The co-owner of the account should acknowledge that he/she is aware of these requirements by signing the Joint
Account Certification in Section 3 on the front of this form.

IF YOU HAVE ANY EFT ENROLLMENT QUESTIONS, CONTACT THE OFFICE BELOW:

DEPARTMENT OF VETERANS AFFAIRS
VA Regional Office
Foreign Claims
1000 Liberty Avenue
Pittsburgh, PA 15222-4004
Telephone - (412) 395-6272
E-mail - vavbapit/ro/[email protected]
PRIVACY ACT NOTICE: VA will not disclose information collected on this form to any source other than what has been authorized under the Privacy
Act of 1974 or Title 38, Code of Federal Regulations, Section 1.576, for routine uses as identified in the VA system of records 58VA21/22,
Compensation, Pension, Education and Rehabilitation Records - VA, and published in the Federal Register. Your obligation to respond is voluntary. The
information, solicited under the authority of Title 31 Code of Federal Regulations, Section 210.4, will be used to process the payment data from VA to
your account at the designated financial institution.
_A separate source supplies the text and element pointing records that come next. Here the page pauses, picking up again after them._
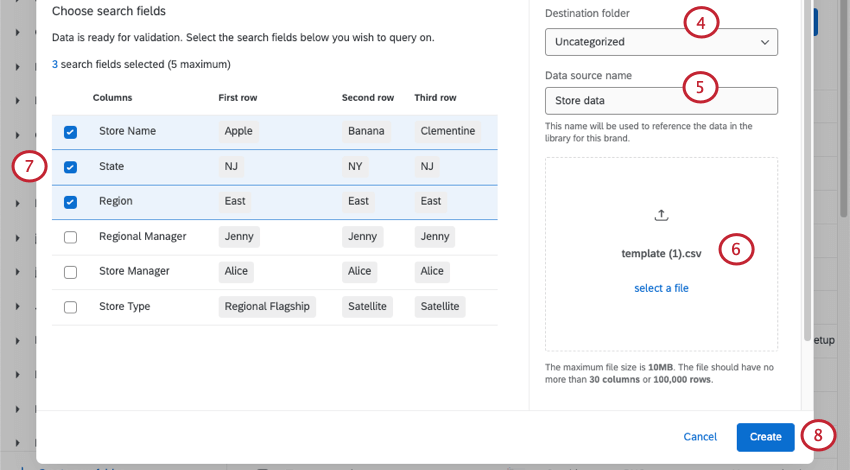The image size is (850, 470).
Task: Click the Regional Flagship sample value
Action: click(267, 306)
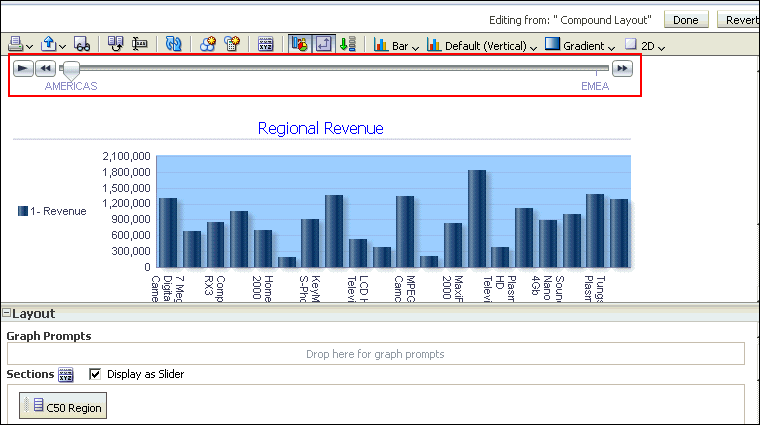Click the Done button

pos(685,20)
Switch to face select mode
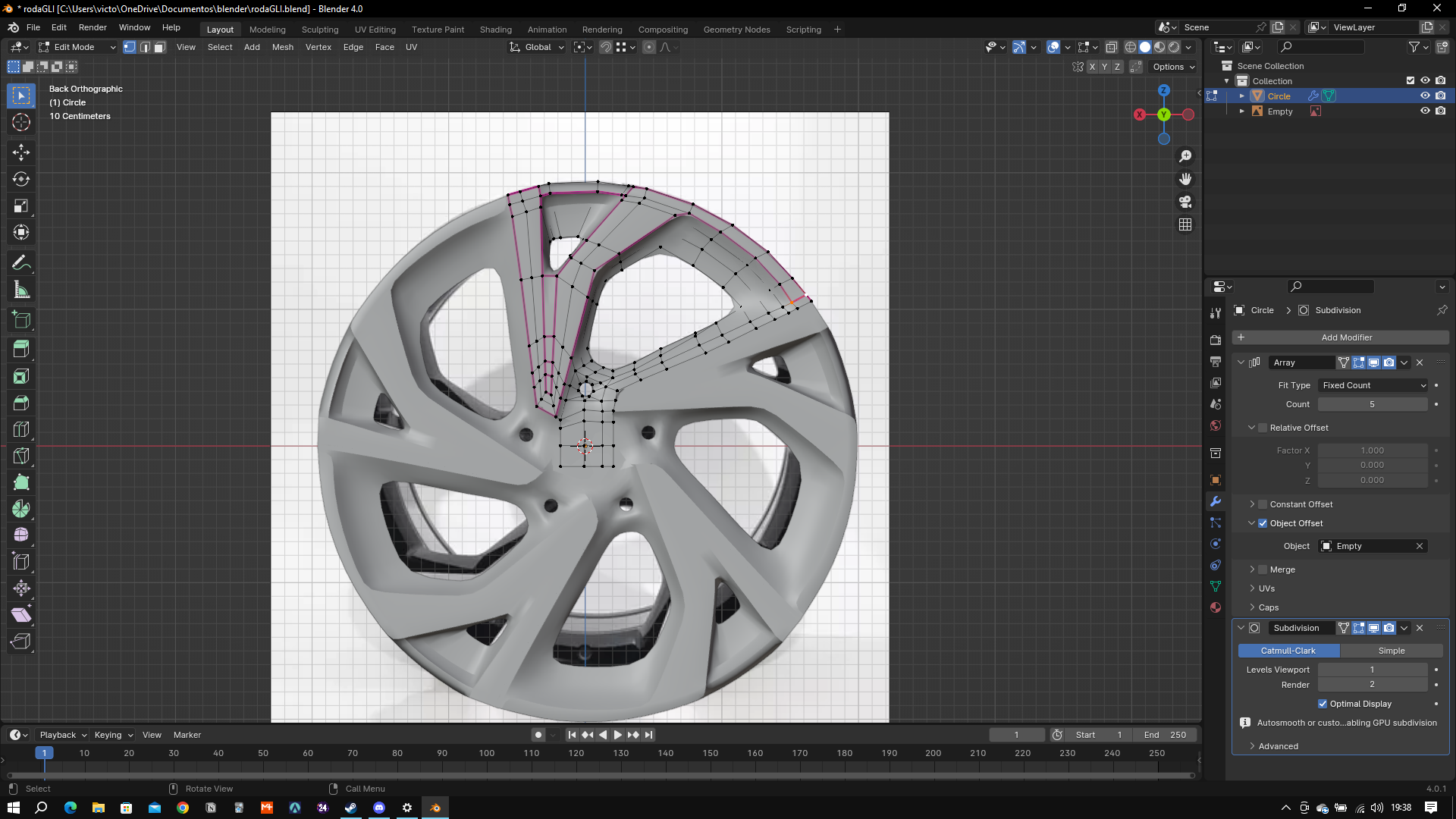 coord(160,47)
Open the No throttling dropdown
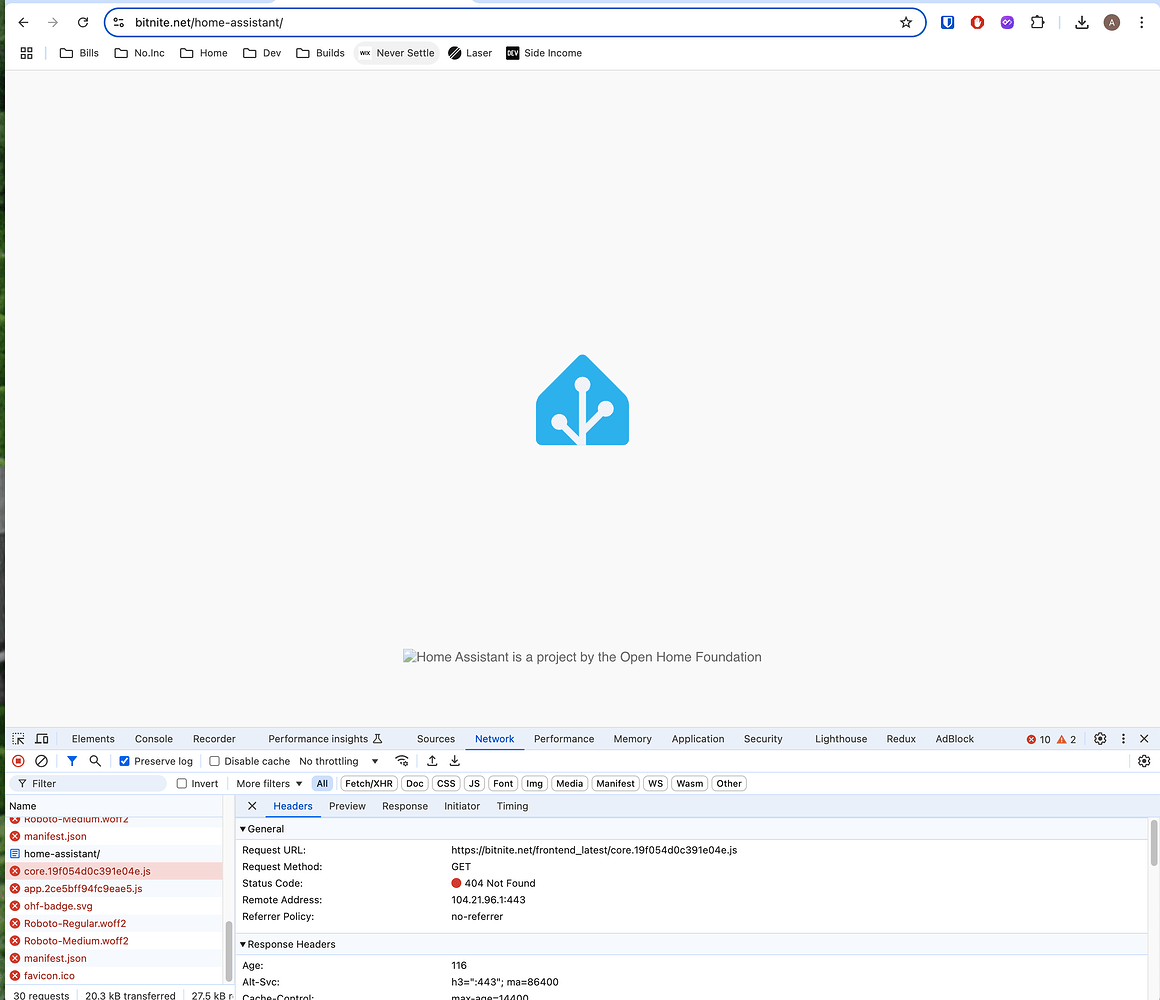 point(338,761)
RESPONDENT BURDEN: This information is required in order to process payment data from VA to your account at the designated financial institution.
Title 31 Code of Federal Regulations, Section 210.4, allows us to ask for this information. We estimate that you will need an average 15 minutes to
review the instructions, find the information, and complete this form. VA cannot conduct or sponsor a collection of information unless a valid OMB
control number is displayed. You are not required to respond to a collection of information if this number is not displayed. Valid OMB control numbers
can be located on the OMB Internet Page at www.whitehouse.gov.omb/library/OMBINV.VA.EPA.html#VA. If desired, you can call 1-800-827-1000 to get
information on where to send comments or suggestions about this form.